10 Cloverfield Lane - Review
Review by Rob Carnevale
WHEN is a blockbuster not a blockbuster? When it doesn’t conform to standard stereotypes.
Dan Trachtenberg’s 10 Cloverfield Lane is that rare kind of surprise: an event movie that delights by virtue of its smallness, its ingenuity and the fact that you’ll know very little about it going in.
Described as “a spiritual successor” or “blood relative” to JJ Abrams’ found footage creature feature Cloverfield, this stand-alone chapter is, by turns, achingly tense, grimly macabre, darkly amusing and refreshingly intelligent.
What’s more, it operates from that rare starting point: an inability to anticipate what lies ahead given how little the marketing campaign has given away. The teaser trailers have remained just that; while there wasn’t even any production awareness given the speed with which it was put together and the secrecy that was maintained (the earliest anyone heard about the film was in January when a surprise trailer landed).
So, without wanting to give too much away, here’s a little of what to expect. Michelle (Mary Elizabeth Winstead) has just decided to leave her boyfriend when she is involved in a terrible accident. When she awakes, she finds herself locked in a cellar with Howard (John Goodman), a Doomsday fanatic who tells her that the world outside is now uninhabitable and that he is her only means of survival.
Locked in with these two is another man, Emmett (John Gallagher Jr.), who tells Michelle he wanted to be there, but who also seems wary of Howard’s true intentions and volatile mood swings. It’s not long before Michelle decides she needs to escape.
Conceived by JJ Abrams while he was making Star Wars: The Force Awakens and co-written by Drew Goddard and Daniel Casey, 10 Cloverfield Lane has a lot of fun playing with perception.
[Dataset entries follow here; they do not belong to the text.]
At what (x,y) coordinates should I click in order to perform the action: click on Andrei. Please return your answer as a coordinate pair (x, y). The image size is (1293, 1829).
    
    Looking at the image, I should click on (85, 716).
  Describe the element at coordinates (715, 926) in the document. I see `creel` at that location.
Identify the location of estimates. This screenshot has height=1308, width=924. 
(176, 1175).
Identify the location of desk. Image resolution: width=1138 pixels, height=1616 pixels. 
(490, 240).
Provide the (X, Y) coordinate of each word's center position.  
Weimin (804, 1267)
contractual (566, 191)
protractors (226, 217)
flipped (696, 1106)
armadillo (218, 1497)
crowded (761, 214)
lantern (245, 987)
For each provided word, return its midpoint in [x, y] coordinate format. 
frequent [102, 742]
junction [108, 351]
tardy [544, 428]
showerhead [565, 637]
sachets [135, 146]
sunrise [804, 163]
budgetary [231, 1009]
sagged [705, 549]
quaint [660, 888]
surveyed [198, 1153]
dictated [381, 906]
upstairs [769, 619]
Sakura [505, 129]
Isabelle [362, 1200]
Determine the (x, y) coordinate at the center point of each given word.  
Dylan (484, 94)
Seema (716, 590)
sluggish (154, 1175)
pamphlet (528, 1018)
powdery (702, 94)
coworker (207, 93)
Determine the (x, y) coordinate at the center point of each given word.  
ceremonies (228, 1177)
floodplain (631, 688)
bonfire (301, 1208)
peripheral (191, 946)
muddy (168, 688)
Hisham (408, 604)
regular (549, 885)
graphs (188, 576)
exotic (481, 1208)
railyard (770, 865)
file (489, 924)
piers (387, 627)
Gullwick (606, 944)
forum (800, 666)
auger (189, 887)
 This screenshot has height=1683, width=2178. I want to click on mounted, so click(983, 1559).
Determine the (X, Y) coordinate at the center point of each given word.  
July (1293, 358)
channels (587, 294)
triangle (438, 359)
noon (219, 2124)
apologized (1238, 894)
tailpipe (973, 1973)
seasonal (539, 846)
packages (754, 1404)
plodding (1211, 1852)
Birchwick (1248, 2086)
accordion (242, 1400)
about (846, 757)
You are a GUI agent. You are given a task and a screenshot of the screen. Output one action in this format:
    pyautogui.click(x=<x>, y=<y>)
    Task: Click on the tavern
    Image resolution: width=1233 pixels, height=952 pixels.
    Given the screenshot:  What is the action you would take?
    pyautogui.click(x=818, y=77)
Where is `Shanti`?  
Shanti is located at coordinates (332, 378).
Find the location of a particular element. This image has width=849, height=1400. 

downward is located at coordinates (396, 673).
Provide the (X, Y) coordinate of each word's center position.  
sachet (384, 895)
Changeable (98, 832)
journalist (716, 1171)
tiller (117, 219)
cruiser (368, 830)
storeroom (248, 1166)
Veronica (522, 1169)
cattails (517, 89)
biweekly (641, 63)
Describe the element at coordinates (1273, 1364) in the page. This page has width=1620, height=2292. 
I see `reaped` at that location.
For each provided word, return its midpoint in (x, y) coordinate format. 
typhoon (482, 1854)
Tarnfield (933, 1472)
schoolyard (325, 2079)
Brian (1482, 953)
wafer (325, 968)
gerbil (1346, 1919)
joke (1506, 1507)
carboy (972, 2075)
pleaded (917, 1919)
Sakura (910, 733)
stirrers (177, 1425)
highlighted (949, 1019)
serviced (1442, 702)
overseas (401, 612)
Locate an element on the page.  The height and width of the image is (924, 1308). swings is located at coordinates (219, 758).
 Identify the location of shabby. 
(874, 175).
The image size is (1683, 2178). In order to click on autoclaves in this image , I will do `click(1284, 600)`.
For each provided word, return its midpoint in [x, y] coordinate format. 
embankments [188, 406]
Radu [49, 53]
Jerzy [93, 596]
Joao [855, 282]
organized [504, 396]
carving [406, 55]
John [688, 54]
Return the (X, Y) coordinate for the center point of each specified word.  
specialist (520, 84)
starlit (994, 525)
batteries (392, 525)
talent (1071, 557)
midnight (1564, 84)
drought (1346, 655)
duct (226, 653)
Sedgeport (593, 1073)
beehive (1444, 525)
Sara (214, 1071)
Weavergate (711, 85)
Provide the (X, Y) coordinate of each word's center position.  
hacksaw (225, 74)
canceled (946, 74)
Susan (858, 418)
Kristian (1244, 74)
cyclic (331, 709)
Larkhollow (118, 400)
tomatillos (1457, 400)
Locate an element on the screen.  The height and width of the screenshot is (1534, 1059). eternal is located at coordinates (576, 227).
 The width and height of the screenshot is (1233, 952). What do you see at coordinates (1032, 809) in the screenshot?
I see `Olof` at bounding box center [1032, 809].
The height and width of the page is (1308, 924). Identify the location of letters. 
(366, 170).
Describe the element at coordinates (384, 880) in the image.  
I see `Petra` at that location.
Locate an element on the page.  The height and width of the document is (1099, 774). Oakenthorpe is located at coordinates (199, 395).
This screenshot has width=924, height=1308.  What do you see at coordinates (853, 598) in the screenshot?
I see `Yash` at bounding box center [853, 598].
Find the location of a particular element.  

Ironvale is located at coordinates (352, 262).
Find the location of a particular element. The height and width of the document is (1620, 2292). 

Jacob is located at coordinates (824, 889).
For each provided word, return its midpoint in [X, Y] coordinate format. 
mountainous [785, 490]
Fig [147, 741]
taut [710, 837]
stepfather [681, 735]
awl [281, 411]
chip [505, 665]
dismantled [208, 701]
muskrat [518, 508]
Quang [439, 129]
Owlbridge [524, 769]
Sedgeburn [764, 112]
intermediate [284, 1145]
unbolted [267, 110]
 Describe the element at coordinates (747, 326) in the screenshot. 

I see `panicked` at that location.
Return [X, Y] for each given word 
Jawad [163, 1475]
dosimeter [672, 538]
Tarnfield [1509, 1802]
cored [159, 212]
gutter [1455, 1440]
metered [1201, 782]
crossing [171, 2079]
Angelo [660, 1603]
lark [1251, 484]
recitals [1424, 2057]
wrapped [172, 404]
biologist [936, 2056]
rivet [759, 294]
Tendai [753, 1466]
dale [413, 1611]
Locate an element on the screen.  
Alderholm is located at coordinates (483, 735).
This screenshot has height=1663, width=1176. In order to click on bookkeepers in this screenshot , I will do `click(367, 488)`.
How mad is Howard? How trust-worthy is Emmett? Yet it also knows how to toy with expectation too. As a result, it gives its lead trio plenty to play with.
Winstead, for her part, creates a believable heroine who is, by turns, scared yet resourceful and determined to survive, while Gallagher Jr is suitably mysterious as her potential ally. But this is Goodman’s film and his Howard is a fascinating enigma: someone who could just as easily be a misunderstood good Samaritan as he could be a monster.
And just when you think you have the measure of him [and the material], Trachtenberg throws in another twist to keep the momentum going.
The first two thirds of the film are the best, relying on a keen sense of claustrophobic tension that Hitchcock would be proud of (not to mention several horror directors), while the final third opens things up and really allows all hell to break loose. It’s a white knuckle ride at times, with some of the material feeling far too extreme for the 12A certificate.
But even if the final scene underwhelms slightly, 10 Cloverfield Lane has done more than enough to impress and entertain. It’s a pulse quickener of high quality that grips from start to finish.